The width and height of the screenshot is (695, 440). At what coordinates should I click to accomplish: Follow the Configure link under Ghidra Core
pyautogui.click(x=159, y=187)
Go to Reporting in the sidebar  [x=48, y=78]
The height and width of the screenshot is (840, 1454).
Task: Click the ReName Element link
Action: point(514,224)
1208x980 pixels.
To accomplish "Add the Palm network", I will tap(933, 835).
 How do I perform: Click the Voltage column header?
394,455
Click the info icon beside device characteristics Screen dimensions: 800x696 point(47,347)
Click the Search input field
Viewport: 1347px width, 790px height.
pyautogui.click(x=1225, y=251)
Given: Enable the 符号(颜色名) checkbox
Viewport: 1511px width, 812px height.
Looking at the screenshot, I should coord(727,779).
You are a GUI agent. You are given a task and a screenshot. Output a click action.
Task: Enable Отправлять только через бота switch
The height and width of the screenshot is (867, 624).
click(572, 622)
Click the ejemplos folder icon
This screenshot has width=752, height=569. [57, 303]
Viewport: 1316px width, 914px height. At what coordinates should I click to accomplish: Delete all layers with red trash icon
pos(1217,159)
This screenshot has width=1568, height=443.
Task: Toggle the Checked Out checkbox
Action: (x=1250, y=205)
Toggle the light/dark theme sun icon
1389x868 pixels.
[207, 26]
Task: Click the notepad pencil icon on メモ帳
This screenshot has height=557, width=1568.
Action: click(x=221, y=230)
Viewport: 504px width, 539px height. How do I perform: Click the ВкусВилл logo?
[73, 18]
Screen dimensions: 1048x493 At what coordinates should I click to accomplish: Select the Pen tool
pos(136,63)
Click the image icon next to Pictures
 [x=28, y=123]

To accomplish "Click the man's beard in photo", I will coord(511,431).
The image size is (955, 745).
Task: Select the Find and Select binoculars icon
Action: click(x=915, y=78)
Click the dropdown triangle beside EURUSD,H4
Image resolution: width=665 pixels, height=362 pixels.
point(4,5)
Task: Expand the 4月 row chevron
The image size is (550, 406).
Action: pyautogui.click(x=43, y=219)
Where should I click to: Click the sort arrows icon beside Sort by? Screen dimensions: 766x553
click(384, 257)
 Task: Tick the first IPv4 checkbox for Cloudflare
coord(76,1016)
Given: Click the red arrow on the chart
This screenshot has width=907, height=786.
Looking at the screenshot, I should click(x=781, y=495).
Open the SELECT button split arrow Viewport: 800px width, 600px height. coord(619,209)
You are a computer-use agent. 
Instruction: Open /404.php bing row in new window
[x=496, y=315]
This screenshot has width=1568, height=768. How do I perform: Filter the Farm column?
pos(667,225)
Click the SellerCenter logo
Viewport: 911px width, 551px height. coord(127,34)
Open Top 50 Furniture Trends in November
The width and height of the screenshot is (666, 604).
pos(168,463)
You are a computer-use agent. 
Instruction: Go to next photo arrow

● ● ● ● ● ● ●

Could you copy each line from the listing that has the word "Enable" in it?

Given: Enable the 符号(颜色名) checkbox
Task: Enable Отправлять только через бота switch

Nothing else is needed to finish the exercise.